If you are a wannabe writer, or even a published author with a book that you are trying to promote, there is much here for you to read, mark, learn, and inwardly digest. (That last bit, by the way, is a quote from the Church of England's Book of Common Prayer, 1662 version. You may think it's a bit poncey of me to quote such stuff, but I heard it in church many times in my schooldays and it has kind of stuck. In any case, it neatly encapsulates my thinking, and advice, on Mr Smith's dicta.)
Dean's view is that the main thing you need to do as a writer is produce a substantial body of work.
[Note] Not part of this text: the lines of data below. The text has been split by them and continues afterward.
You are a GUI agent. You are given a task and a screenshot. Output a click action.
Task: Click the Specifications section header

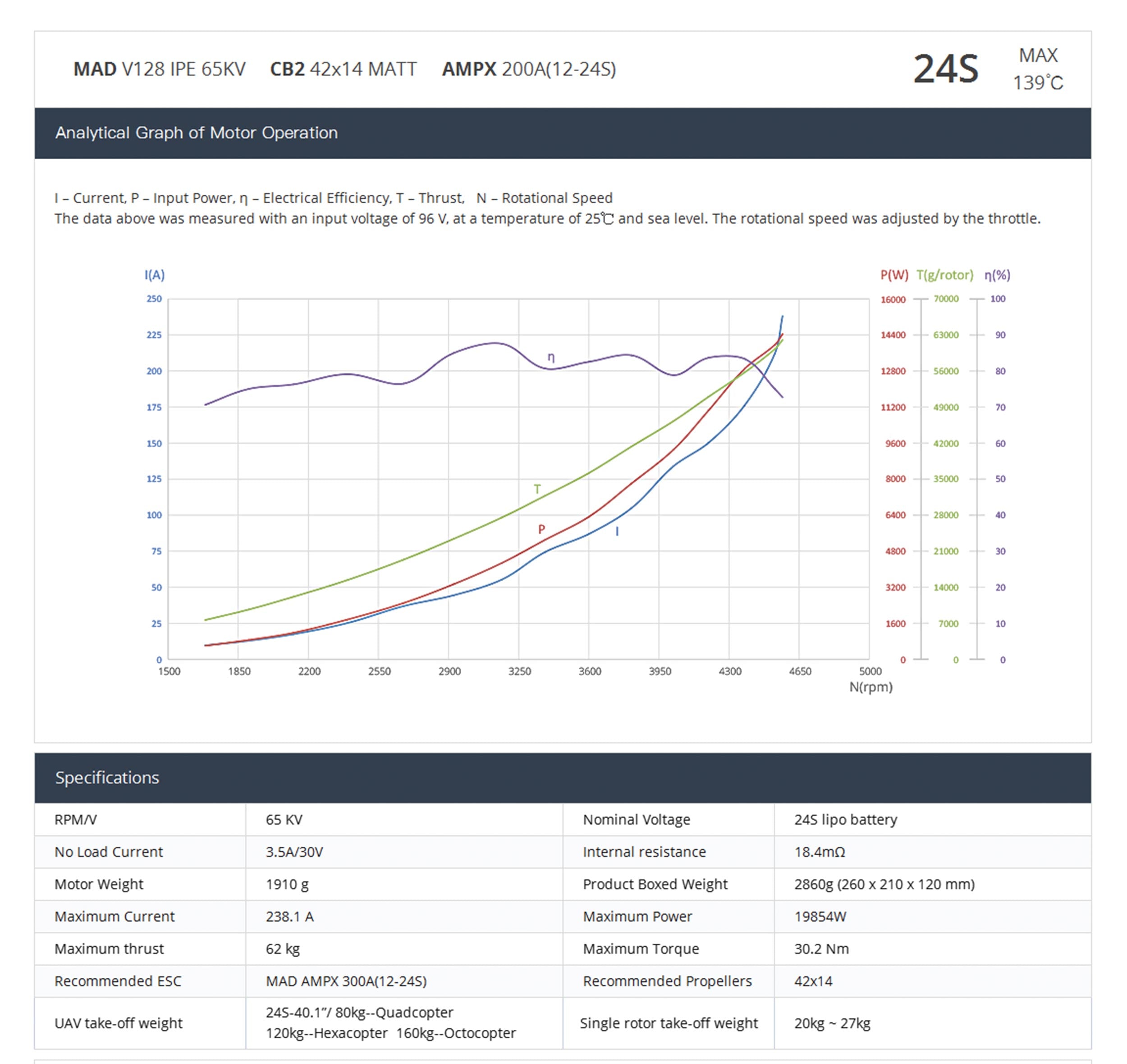107,778
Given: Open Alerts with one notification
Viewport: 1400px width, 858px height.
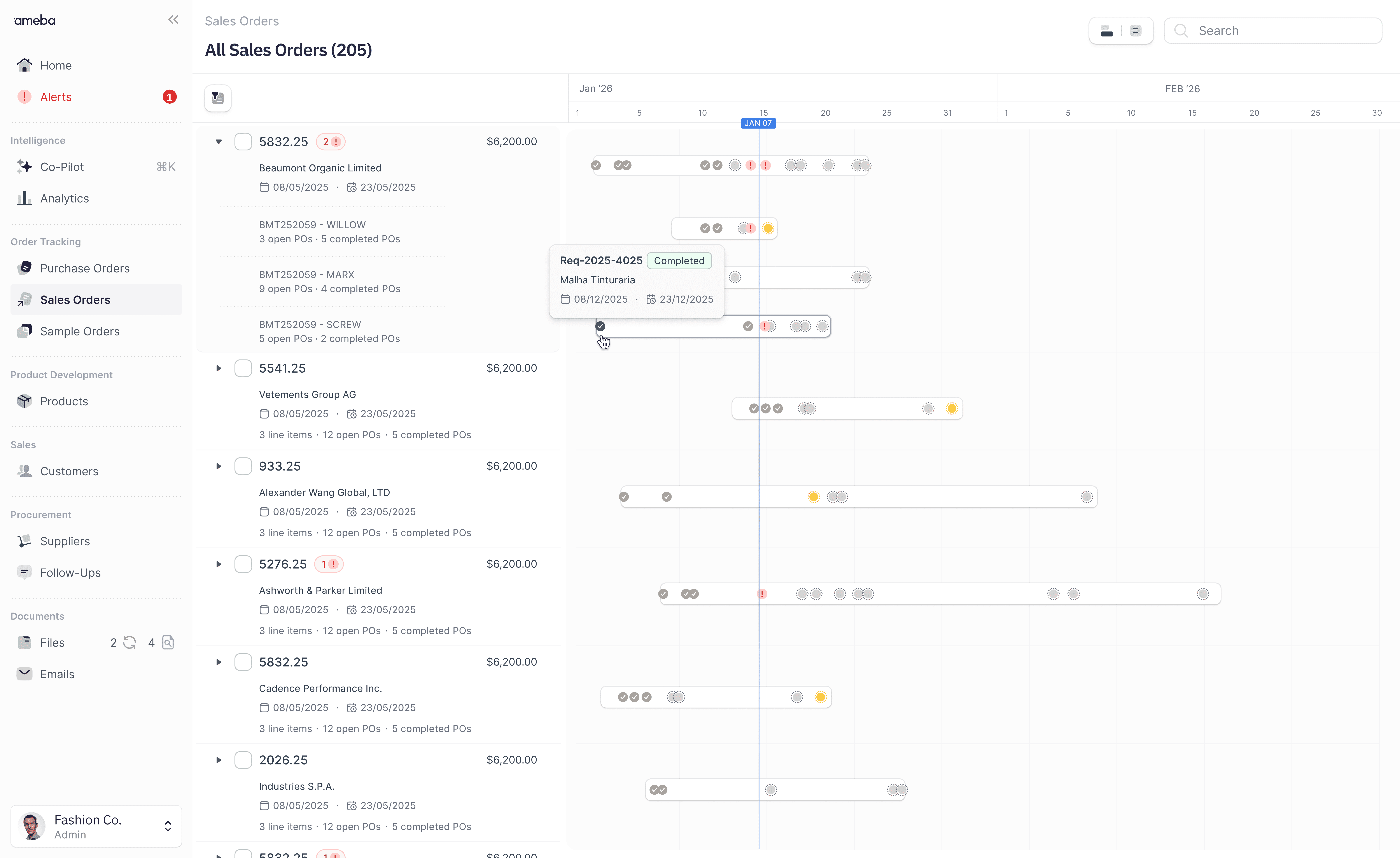Looking at the screenshot, I should point(56,96).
Stop pissing around, stop reading all that twitter rubbish, and get your head down for a solid ten years or so.
What prompted me to write this little recommendation was Dean's post of 15 October 2012. In it, he notes that all the professional marketing skills in the world will not help you if your novel is not, actually, very good. I have the distinct impression that one effect of the digital revolution is that some readers are not much influenced by reputation. In fact they may not even care that you have one. All they care about is the story. Does it grip at the start? Does it continue to hold their attention? There are numerous examples nowadays of ebooks which are, by normal publishing standards, semi-literate and unpublishable, yet they sell to readers who aren't too fussy about all that spelling and punctuation stuff but just wanna read a good story -- on their smartphone or tablet or whatever. Books? What are they? Oh, those funny square things people carry around.
Anyway, here's the sort of thing Dean has to say, and it's just as true of me as it is of him:
Folks, sorry, but if you have only written one novel or few short stories, promoting a pile of crap just won’t help you.Yup. Me too.
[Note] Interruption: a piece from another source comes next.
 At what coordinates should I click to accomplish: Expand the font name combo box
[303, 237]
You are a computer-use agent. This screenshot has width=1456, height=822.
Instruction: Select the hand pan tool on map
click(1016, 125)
And trust me, I wrote some really heaping, steaming piles of crap when I started out. We all do. And my piles of crap were pretentious because I came from a poetry background and thought I knew everything about writing. They were rewritten to death because I believed that was the way to create art. They had zero thought to the art of storytelling or what a reader on the other side might be thinking when reading it.
They stank up the place and I had no idea at the time.
Looking back, I have no idea what would have happened to me at that point in the 1970s when I wrote those early stories if I had the modern world of easy access to publishing. I imagine I would have published and promoted them to death and wondered why readers were so stupid as to not understand my great art.
Luckily I didn’t, so I just sent them to editors who paid no attention and sent me form rejections.